── Data for the task
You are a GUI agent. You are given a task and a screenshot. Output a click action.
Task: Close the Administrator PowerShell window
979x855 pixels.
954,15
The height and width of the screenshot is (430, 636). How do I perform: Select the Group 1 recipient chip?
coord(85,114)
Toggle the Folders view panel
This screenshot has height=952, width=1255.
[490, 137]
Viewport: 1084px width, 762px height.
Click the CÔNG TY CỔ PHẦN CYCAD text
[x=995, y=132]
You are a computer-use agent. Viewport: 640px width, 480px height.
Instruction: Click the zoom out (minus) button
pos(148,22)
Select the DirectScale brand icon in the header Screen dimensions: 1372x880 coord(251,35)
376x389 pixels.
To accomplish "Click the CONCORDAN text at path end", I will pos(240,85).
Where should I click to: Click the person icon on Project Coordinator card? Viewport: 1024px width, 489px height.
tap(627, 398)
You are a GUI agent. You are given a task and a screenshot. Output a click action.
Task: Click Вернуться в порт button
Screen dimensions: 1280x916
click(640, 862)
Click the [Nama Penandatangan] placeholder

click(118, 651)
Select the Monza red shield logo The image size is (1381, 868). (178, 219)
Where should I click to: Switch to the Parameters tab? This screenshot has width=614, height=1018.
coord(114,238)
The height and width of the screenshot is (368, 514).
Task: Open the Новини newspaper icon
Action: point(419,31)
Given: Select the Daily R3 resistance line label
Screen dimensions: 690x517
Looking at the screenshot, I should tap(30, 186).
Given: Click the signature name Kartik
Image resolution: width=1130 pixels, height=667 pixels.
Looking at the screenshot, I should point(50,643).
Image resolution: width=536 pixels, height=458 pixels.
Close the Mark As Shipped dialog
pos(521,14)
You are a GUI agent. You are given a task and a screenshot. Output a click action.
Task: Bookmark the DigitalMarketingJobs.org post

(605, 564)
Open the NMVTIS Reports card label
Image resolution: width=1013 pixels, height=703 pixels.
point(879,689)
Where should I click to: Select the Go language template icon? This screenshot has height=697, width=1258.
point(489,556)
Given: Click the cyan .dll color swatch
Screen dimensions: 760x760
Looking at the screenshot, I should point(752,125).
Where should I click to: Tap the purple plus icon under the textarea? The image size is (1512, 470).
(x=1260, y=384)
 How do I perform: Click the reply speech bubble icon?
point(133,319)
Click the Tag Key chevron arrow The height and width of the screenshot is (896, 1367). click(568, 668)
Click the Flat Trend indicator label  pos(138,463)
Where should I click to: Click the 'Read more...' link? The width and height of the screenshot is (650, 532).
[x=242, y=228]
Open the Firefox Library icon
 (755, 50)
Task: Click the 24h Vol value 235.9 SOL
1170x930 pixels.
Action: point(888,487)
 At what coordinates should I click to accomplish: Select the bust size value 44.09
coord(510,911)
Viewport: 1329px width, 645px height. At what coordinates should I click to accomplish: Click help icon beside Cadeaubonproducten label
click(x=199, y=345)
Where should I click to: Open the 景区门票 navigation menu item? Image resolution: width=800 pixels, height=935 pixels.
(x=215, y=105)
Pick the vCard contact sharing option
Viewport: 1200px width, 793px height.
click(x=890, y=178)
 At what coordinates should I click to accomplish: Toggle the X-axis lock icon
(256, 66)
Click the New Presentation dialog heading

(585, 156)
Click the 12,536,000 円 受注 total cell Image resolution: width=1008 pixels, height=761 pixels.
────
Exercise requirements> Each line from the one holding "Where should I click to: Tap" to the end of the entries is to be written out exactly. Skip every line before it.

Task answer>
Where should I click to: Tap the purple plus icon under the textarea? The image size is (1512, 470).
(x=1260, y=384)
 How do I perform: Click the reply speech bubble icon?
point(133,319)
Click the Tag Key chevron arrow The height and width of the screenshot is (896, 1367). click(568, 668)
Click the Flat Trend indicator label  pos(138,463)
Where should I click to: Click the 'Read more...' link? The width and height of the screenshot is (650, 532).
[x=242, y=228]
Open the Firefox Library icon
 (755, 50)
Task: Click the 24h Vol value 235.9 SOL
1170x930 pixels.
Action: point(888,487)
 At what coordinates should I click to accomplish: Select the bust size value 44.09
coord(510,911)
Viewport: 1329px width, 645px height. At what coordinates should I click to accomplish: Click help icon beside Cadeaubonproducten label
click(x=199, y=345)
Where should I click to: Open the 景区门票 navigation menu item? Image resolution: width=800 pixels, height=935 pixels.
(x=215, y=105)
Pick the vCard contact sharing option
Viewport: 1200px width, 793px height.
click(x=890, y=178)
 At what coordinates should I click to accomplish: Toggle the X-axis lock icon
(256, 66)
Click the New Presentation dialog heading

(585, 156)
Click the 12,536,000 円 受注 total cell Image resolution: width=1008 pixels, height=761 pixels.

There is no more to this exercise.